Click on the photos to enlarge them.
This is me at 4:59 AM, just before my BlackBerry alarm goes off.
5:02 AM, I put on some clothes and head downstairs to eat a banana.
Put the flip-flops on and begin my commute.
Usually it's dark when I go to work. And I'm not smiling so much. Clearly these photos are staged.
47 seconds later (I timed it), I reach my office. I wave to the guy delivering newspapers. At that time of day, it's just him and me.
Upstairs to the office.
I head to the office fridge for the first of many Diet Cokes. My office cat, Sarah, hears the refrigerator open from the next room and will be waiting for me in her designated spot.
Sarah demands quality time on the rug or she literally won't let me work. She'll scream and start ripping my stuff to shreds unless she gets her quota of petting. This part of my routine has not varied in 17 years.
I take Sarah with me to get additional petting while I check blog comments and e-mails. She looks uncomfortable but she's actually totally relaxed. It's her favorite petting position.
After I write my blog post, I start the comic-making phase. In step one, I look at a Word document where I saved a bunch of suggestions from readers. I peruse the suggestions to see what inspires me.
Once I have a general idea, I use Photoshop to call up a blank comic format, 600 dpi. I draw directly on the computer screen using a stylus. The monitor is a Wacom 21UX. This is the equpment I've used for the past two years or so. Before that, it was all on paper.
I draw the first panel (in rough form) and type in the words using a font I created of my own handwriting.
When you draw on the computer at a "natural" size, the limit of the technology is that your lines will be jagged. That's fine for the rough draft. (If this were paper, the rough version would be in pencil.)
To finish the art in clean form, I change the rough lines to a light gray, then adjust the viewing size to 200% and "ink" over the rough art. I get a smooth line when I work at that size.
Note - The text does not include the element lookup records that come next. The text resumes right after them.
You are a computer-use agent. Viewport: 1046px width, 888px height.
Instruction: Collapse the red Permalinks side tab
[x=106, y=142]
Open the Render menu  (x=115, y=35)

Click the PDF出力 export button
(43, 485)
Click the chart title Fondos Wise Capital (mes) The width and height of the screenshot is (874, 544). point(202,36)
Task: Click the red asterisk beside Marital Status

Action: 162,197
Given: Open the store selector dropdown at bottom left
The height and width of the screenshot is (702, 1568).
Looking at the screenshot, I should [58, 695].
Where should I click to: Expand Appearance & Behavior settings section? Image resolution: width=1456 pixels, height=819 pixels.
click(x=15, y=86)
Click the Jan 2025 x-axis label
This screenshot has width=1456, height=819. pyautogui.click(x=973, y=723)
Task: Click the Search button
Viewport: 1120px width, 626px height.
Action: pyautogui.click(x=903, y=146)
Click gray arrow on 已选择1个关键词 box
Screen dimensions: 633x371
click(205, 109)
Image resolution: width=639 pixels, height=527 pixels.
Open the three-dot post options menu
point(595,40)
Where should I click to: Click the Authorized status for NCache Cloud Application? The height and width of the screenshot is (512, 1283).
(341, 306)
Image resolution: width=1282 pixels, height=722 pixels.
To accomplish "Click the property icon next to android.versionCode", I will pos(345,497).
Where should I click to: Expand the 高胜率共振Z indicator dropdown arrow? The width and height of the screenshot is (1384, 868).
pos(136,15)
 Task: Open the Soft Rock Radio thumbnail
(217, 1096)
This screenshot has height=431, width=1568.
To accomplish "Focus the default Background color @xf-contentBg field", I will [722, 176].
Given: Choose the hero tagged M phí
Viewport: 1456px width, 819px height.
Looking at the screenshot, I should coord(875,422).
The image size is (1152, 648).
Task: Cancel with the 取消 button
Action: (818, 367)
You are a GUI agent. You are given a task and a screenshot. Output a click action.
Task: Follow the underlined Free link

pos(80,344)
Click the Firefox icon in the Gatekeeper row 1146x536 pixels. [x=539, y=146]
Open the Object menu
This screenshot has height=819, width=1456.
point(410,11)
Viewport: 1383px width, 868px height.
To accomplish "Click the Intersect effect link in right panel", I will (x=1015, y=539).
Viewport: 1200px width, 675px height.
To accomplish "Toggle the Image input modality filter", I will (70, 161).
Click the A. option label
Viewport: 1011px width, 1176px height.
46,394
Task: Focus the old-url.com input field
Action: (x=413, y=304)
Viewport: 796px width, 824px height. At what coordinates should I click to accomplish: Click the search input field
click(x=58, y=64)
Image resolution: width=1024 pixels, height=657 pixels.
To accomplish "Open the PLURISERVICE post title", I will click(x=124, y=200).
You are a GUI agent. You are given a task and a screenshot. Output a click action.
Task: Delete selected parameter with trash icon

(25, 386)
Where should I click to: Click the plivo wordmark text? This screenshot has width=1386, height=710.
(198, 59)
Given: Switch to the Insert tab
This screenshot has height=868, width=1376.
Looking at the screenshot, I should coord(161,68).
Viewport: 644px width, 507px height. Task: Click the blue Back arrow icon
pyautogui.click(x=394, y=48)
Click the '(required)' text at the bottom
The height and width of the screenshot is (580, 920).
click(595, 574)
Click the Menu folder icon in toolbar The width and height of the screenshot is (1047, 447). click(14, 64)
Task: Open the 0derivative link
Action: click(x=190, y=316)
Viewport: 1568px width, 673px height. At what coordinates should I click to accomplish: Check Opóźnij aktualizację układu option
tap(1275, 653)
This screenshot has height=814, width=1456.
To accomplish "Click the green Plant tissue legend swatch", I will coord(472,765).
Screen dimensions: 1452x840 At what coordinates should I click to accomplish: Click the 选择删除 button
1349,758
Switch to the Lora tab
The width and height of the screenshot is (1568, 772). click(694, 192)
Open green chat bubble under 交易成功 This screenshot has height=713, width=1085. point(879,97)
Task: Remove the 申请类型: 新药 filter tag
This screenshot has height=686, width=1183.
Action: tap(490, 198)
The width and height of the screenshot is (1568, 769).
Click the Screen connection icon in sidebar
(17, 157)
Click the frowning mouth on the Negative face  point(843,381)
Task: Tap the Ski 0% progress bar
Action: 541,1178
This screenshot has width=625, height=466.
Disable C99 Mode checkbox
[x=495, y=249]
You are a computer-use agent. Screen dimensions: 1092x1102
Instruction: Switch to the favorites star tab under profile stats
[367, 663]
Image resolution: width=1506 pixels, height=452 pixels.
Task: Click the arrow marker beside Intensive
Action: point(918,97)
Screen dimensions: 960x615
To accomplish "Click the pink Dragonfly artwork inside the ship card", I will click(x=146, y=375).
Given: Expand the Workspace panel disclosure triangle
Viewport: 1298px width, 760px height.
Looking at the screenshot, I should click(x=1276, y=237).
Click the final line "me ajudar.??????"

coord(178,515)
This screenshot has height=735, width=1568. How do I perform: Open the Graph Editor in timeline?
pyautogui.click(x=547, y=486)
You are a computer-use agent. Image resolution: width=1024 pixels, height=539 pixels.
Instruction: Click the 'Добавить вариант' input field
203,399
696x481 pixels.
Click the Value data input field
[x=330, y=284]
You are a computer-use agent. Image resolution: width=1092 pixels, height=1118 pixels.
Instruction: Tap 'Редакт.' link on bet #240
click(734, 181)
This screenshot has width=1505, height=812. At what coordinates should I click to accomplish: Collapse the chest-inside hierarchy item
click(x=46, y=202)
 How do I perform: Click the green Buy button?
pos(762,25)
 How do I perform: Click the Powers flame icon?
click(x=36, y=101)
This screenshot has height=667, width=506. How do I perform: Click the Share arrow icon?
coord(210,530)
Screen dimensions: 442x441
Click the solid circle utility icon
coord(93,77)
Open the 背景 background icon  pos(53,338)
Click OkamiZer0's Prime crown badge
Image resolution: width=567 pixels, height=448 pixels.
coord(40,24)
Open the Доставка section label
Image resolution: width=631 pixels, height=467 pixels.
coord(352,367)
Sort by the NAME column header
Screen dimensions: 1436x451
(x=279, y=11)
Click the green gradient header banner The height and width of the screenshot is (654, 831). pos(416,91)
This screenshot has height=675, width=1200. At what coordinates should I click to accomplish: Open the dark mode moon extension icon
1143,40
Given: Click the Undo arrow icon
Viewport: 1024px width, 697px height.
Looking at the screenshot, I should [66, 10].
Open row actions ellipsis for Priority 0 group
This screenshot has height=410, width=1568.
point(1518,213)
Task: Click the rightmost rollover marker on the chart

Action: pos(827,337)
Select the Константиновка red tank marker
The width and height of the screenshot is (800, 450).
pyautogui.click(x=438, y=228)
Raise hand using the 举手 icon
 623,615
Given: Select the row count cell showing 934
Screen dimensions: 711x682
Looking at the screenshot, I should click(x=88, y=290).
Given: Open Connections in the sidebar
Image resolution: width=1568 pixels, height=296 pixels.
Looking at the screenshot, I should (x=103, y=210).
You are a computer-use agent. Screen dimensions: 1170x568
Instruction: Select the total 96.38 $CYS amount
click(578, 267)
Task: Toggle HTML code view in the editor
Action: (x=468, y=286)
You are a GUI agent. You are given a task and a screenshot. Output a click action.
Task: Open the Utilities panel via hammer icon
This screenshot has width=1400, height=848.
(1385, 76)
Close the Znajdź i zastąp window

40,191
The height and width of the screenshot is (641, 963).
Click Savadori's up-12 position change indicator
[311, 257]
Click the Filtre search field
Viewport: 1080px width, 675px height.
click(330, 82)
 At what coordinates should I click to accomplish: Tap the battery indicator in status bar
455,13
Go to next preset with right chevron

In Photoshop lingo, the rough draft is a "layer." To turn that layer into a light gray, I adjust its opacity. The layers are the digital equivalent of tracing paper. You can see the layer below, but your drawing only touches your current layer.
This is the size I use for the final clean lines. Any imperfections disappear when the image is shrunk to publishing size.
Sunday strips are a somewhat different process because of the color. It starts the same, with a black line art version. Then I copy the file and create a second version with color. The color version is then stripped of its black. That leaves me with two files. One is only black lines, the other is all the colors except black. Both files go to the printer, who combines them during the printing process. I assume this kludgy process has something to do with the legacy equipment used by the newspapers. I just prep the file the way I'm instructed by United Media.
This is where I sit for most of my work day. There's a huge amount of paperwork with this job. My desk is normally covered with contracts, tax stuff, accounting things, and various projects.
Here's the view from my chair. I have the TV on when I do the mindless step of adding the final art. While working, I usually watch recordings of The Daily Show, tennis, Real Time, or Battlestar Galactica.
I keep my original art table in a corner for historical and sentimental reasons. I refinished that little table in 1988. I'm not what you would call a "craftsman," so it's poorly done. My original chair, also shown, was created when I was a teenager, using parts from two separate chairs. Originally it had legs. I attached it to the base of an old office chair and my mother gave it some upholstery. It is also poorly constructed. I love it.
Here are the art supplies I used before moving completely to the computer. That's a daily strip, so you can see its size as an original. About half of all Dilbert strips were drawn with the mechanical pencil shown. The green thing on the art is what I used to keep the lettering on a straight line. The pen was for the final art.